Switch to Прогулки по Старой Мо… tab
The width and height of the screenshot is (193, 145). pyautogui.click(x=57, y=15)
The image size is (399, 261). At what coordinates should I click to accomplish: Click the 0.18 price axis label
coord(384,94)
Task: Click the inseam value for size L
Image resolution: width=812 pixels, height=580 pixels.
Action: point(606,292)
++++++++
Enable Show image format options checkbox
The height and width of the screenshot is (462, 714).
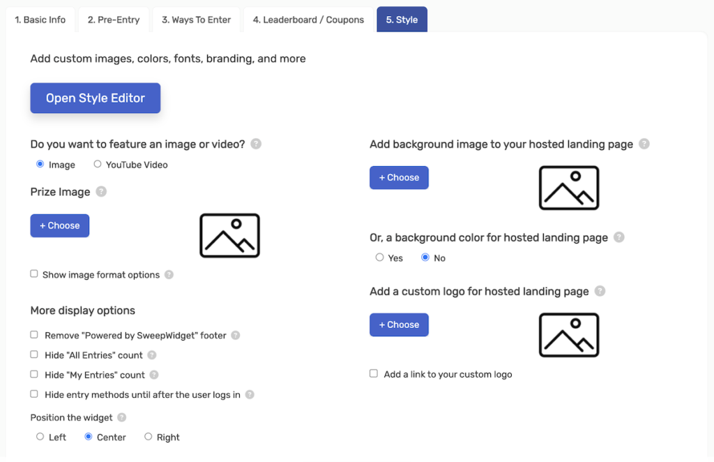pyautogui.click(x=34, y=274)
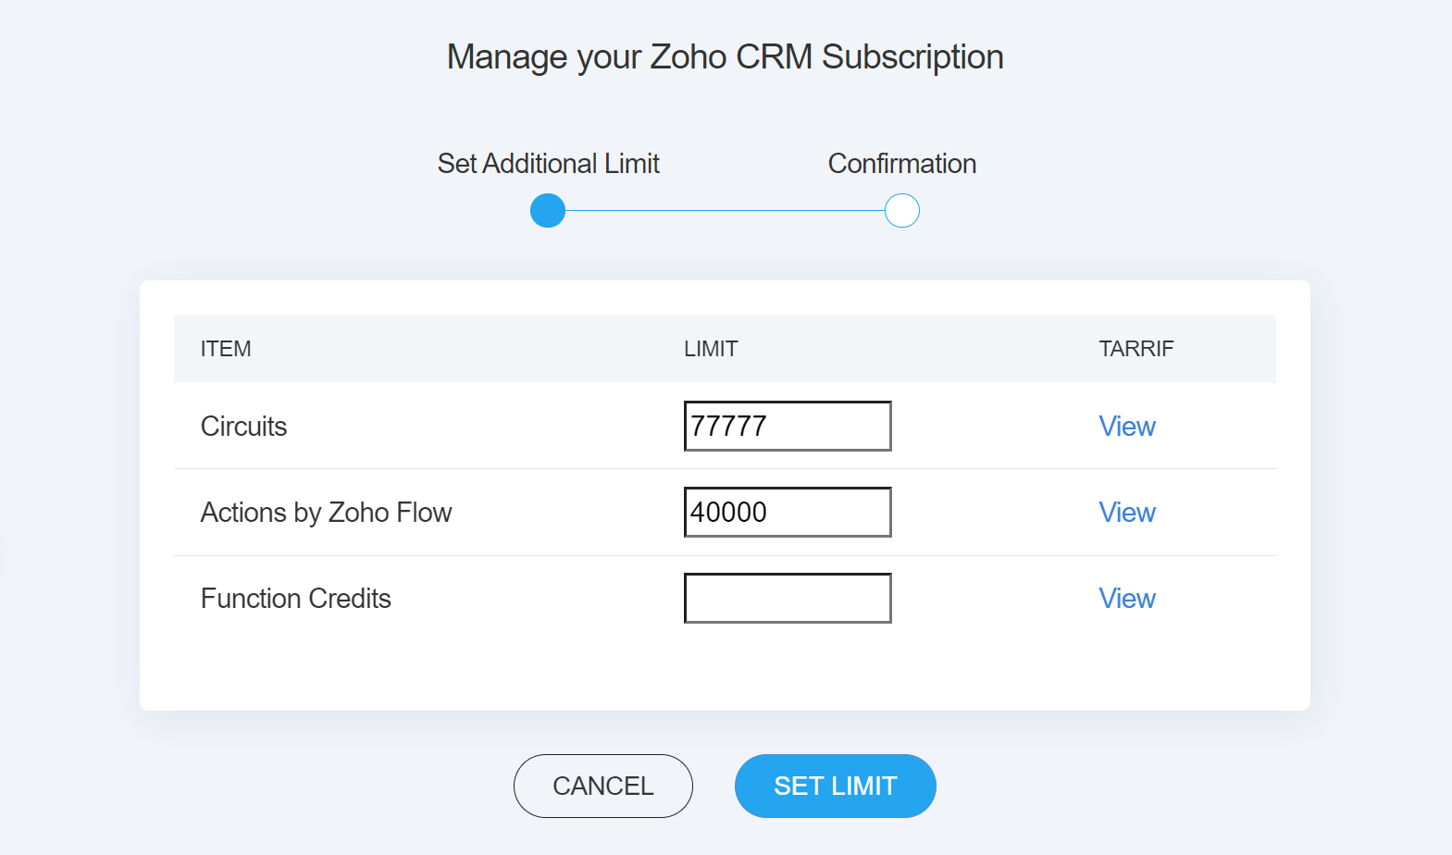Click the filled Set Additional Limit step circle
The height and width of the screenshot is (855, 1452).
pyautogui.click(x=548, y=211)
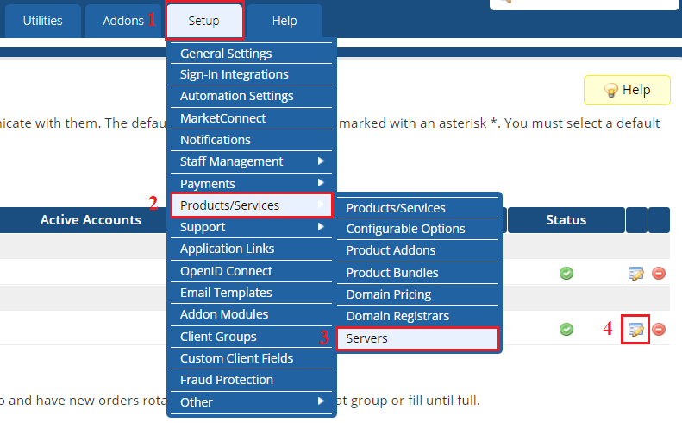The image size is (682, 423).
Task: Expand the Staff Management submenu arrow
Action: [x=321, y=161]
++++++++
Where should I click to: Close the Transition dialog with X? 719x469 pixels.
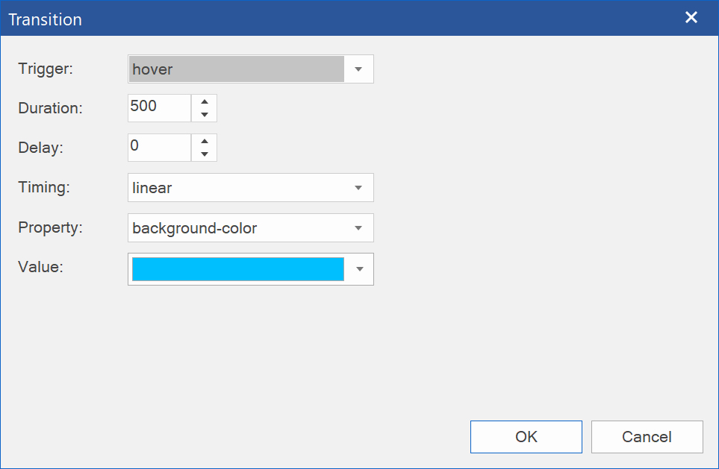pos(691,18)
++++++++
INSTRUCTIONS FOR THE TASK:
The lines above from the one containing "Switch to Прогулки по Старой Мо… tab" through the one containing "Task: Click the inseam value for size L" are to be set down exactly, and no others.

TASK RESULT:
Switch to Прогулки по Старой Мо… tab
The width and height of the screenshot is (193, 145). pyautogui.click(x=57, y=15)
The image size is (399, 261). At what coordinates should I click to accomplish: Click the 0.18 price axis label
coord(384,94)
Task: Click the inseam value for size L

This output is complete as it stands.